Once I have calmed down enough to begin to ask questions. I received answers shortly after. I start to look for tools and technique that will help me to master and dispel that control this situation has over me.

Tuesday, May 20, 2014

Insightful Day

It’s been a while since I've actually posted anything but that’s within reason as I found myself swamped with work, too much work too soon. I had a lot of ups and downs. Some ups are really good and some downs are really bad. That’s the best way to know how to describe them anyhow.I found myself really irritated today because of the words that were spoken to me in a certain location and at a certain time mind you.

It was more the vibration of the words that I think like in the words themselves because of the phrase that continues to repeat in my head over and over like cassette tape that was stuck repeating the same song over and over and over again.

It’s been a while since I actually felt like this, felt the aggravation, frustration, and simply bogged down by negative frequencies from certain individuals. I find myself surprised by my reaction. And I realize it’s a reaction because lately I've been proactive instead of reactive. I didn't feel too good either.

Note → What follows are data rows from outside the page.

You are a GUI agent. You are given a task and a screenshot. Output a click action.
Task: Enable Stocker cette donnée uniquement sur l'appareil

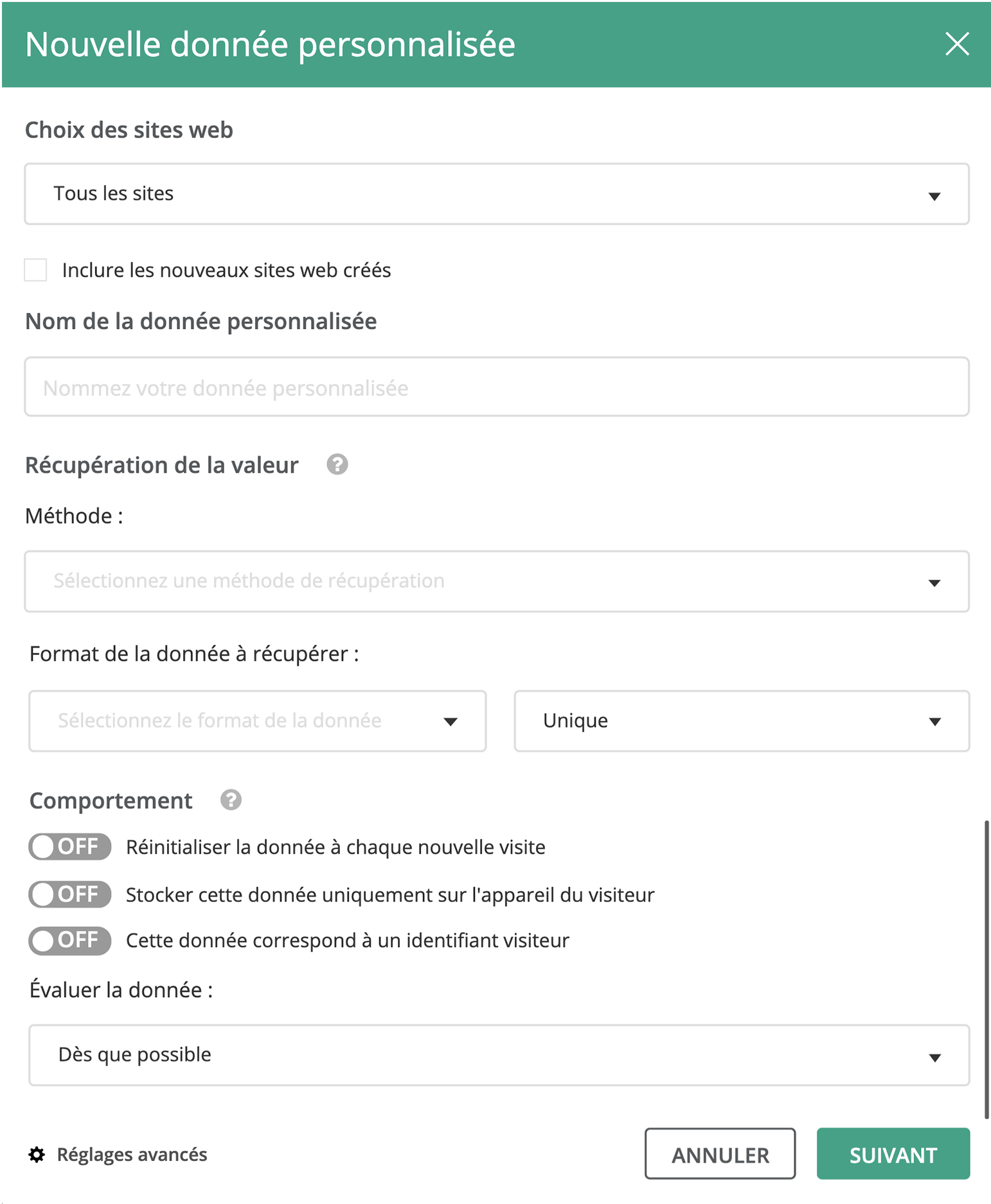69,894
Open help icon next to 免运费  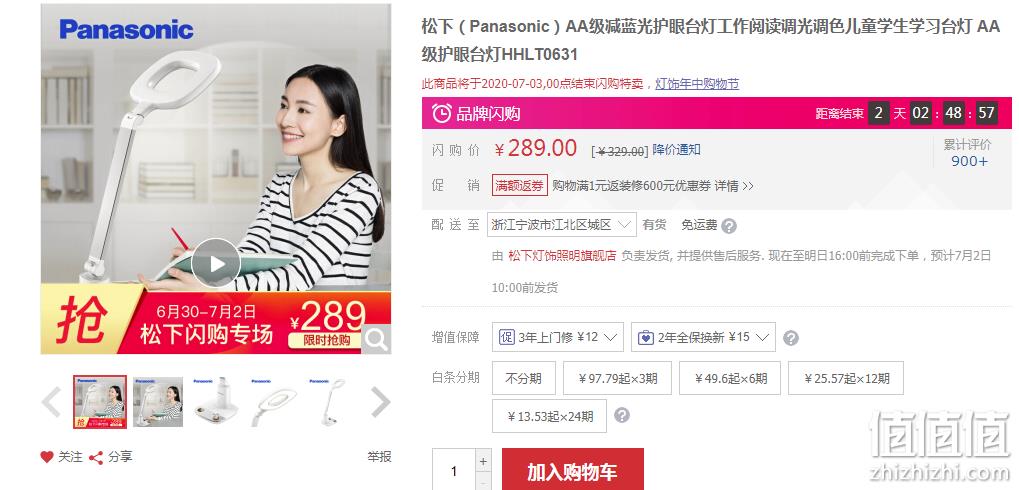point(729,226)
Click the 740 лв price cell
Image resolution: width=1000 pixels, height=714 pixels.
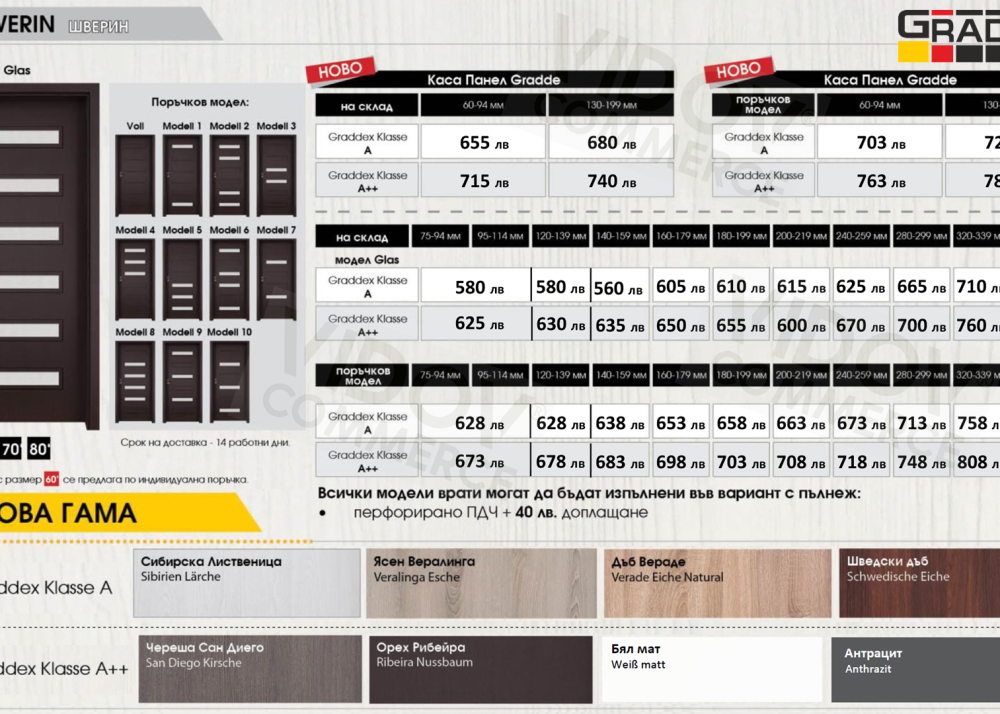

So I think you’re contemplating what’s going, why do I feel the way I feel and how do I go about changing. The thing is to acknowledge what you’re feeling and not hiding on the carpet because you can do something about it when you shed more light on it.

Same thing goes with complaining, since I decided not to avoid complaining I just do no way that’s beneficial and I listen to what I’m complaining about so that way I can have some clues to what I need to change. 

I consider every bump in the road an excellent opportunity to learn all that I can so that way I can be at the top of my game all the time every day all day. Because it feels good to be there, to be proactive instead of reactive and I’m much more prefer it that way.

So shortly after I finish writing this I’m going to sit myself down to a couple meditations, go through some cord cutting exercises and really start to put my energetic tools more to use on the days that I know that our encounter certain people that will have a negative attitude and or frequency.